"The best gift you can give anyone is to believe in them." --Jeff Pulver
This was tweeted and retweeted by the attendees of Educon when they heard Pulver say it at a panel discussion on entrepreneurship. The educators who attend Educon are there because belief in children is a driving force in their teaching practice.
But...under what circumstances? What is the context of that belief? Does an adult typically say, “I know who you are, I understand your goals and your strengths, I know you can succeed and that is what I believe in?”
Or does an adult think “I tell you I believe in you because that will enable you to do this work that you are unwilling to do, don’t find relevant to your life and simply don’t care about?”
Pia Martin, a teacher at the Science Leadership Academy and a leader of the Educon session on Care For vs. Care About: Creating the Ethic of Care, told attenders, “I tell students, “I love you because you breathe.” She communicates her unconditional love to her students, and says, “I respect you, I’ll nurture you, I’ll care for you, because you breathe.” What is the basis, though, for this unconditional love? It's grounded in the faith that the student will bring whatever he/she has to the class. “If all you have is crap, I’ll work with that...People give you 100% of what you have on a given day, and sometimes all they have is crap, ”

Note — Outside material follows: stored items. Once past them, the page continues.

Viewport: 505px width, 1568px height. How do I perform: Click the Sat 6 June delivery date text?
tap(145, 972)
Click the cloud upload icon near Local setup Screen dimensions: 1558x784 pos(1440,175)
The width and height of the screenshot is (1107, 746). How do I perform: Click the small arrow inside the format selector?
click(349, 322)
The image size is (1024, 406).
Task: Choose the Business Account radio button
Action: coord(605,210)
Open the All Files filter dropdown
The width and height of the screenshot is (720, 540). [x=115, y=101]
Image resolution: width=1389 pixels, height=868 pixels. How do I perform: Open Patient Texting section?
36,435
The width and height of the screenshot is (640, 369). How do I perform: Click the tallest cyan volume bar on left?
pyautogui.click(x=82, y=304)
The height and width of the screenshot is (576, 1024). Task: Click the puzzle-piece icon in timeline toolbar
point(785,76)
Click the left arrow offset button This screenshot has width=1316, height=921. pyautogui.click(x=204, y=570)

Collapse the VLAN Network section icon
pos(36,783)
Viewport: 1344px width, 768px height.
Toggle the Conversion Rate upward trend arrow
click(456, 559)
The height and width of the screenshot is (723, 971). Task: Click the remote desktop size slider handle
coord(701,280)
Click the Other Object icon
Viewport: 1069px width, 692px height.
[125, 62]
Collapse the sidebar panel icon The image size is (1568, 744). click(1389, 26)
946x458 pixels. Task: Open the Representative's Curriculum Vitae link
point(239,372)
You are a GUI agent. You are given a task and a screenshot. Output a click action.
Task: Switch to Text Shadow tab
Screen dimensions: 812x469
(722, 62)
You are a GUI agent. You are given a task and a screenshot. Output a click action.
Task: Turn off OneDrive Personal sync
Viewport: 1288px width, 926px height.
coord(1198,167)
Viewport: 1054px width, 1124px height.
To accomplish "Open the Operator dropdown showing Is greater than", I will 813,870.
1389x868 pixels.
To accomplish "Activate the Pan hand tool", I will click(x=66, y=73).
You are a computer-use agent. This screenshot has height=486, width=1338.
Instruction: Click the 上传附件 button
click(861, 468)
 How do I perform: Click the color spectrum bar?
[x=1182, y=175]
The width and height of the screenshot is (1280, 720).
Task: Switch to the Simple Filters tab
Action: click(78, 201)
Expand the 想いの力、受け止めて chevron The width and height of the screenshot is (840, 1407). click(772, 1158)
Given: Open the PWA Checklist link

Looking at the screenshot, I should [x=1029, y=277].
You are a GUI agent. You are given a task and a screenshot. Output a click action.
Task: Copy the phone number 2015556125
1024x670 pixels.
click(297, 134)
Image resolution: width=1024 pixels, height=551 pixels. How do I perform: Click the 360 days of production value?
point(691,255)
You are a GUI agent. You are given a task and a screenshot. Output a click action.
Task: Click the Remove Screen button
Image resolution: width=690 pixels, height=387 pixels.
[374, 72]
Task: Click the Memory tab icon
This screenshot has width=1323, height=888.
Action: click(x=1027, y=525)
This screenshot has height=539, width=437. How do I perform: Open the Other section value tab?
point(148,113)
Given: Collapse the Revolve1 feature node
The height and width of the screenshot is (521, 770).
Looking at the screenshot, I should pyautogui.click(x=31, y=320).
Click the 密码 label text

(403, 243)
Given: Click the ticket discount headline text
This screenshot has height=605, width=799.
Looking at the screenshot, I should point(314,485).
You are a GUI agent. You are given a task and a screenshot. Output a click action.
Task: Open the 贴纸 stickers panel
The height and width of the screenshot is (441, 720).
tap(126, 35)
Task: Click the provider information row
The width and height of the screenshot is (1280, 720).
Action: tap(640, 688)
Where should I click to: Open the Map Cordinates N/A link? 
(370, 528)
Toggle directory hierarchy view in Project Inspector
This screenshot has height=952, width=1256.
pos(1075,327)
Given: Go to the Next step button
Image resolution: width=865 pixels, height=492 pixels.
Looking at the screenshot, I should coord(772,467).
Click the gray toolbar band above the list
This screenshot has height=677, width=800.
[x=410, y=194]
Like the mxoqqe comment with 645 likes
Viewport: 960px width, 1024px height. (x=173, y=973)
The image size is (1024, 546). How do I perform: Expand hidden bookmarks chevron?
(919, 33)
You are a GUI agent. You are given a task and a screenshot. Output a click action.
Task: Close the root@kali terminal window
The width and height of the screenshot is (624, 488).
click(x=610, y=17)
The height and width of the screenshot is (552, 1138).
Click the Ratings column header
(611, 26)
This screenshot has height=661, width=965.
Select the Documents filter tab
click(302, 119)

Unconditional love for who you are, whoever you are, today, tomorrow, or yesterday. It starts with identity.
So which do you think teachers should bring to their classroom? Think about what the phrase means when students hear it.
“I believe in you!” says the teacher to the student. “I believe you can do this work that I have given you. You need to believe in yourself.”
“She believes in me,” says the good student. “I can do this. It has no meaning to me, but I’ll push myself harder. It will start to make sense, and I then I will learn who I am.”
“She says she believes in me,” thinks another student, “But I have no idea why. I don’t even know what I can do.”
“I’ll try,” says the anxious student. Looking down at his book, he thinks. “How can I get this stuff into my head? I just don’t understand.”
“You don’t believe in me,” thinks another student. “You don’t know me. You have no idea who I am.” He pushes the paper away and reaches for his iPhone.
“What does she want?” another student asks. “As soon as I figure it out, I’ll do it, and she’ll move on and leave me alone.”
“How can my teacher believe in me? thinks a fourth student. “Who am I?”
“I believe in myself,” says the self-aware student to the teacher. “I believe in what I need to learn, and this is not it.”
Or do we say to students, "I believe in you and base this belief on my knowledge of you and my acceptance of who you are and the work you find most meaningful."
Then the student thinks,
“My teacher knows me, understands my life and my goals, helps me follow the work that is most meaningful to me. She will not give up on me. In every sense she provides the support I need.”
The statement we heard from students at SLA most often is, “My teachers are really invested in my education.” It’s not a blanket, one-size-fits all belief. It is the product of a system that values the identity, the individuality of every student.